== HOW TO COMPLETE THIS TASK ==
The answer must consist only of the lines in the records below from the line with "Where should I click to: Click the Найти" to the line with "Image resolution: width=600", both included, copied word for word with every picture left out.

== EXCERPTED RECORDS ==
++++++

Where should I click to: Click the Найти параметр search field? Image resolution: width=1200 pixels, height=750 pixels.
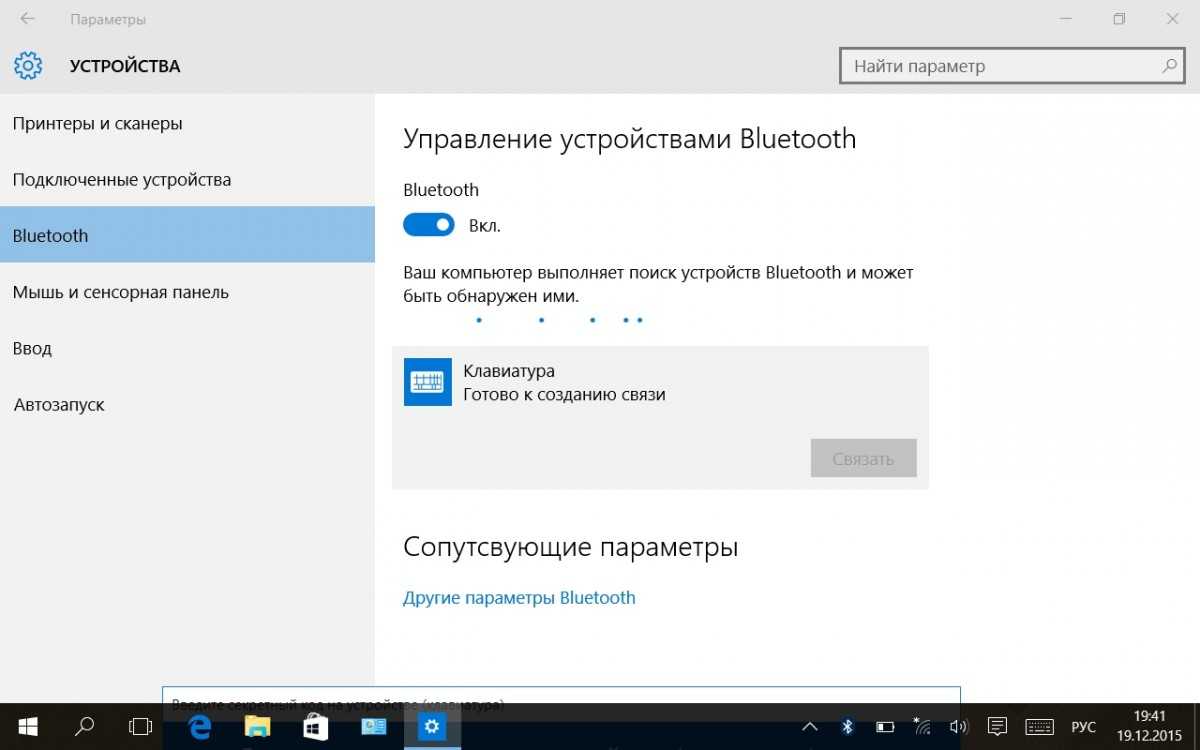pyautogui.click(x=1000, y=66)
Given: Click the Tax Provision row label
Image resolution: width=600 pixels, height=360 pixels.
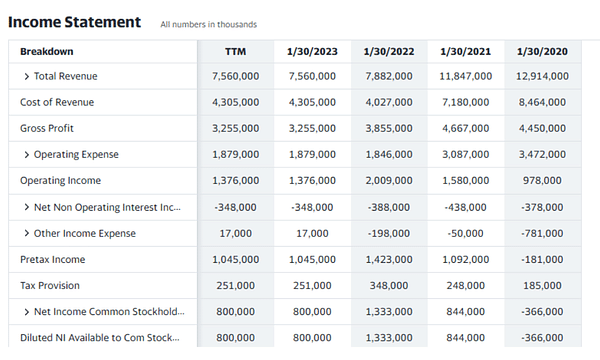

++++++

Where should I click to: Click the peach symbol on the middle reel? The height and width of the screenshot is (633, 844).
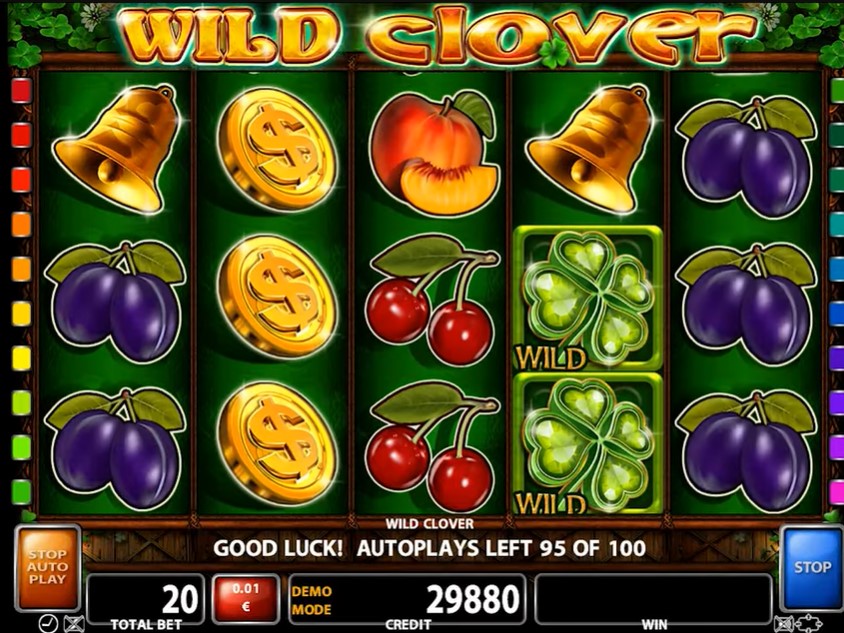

++++++

== ANSWER BOX ==
Where should I click to: Click the Найти параметр search field? Image resolution: width=1200 pixels, height=750 pixels.
pyautogui.click(x=1000, y=66)
Given: Click the Tax Provision row label
Image resolution: width=600 pixels, height=360 pixels.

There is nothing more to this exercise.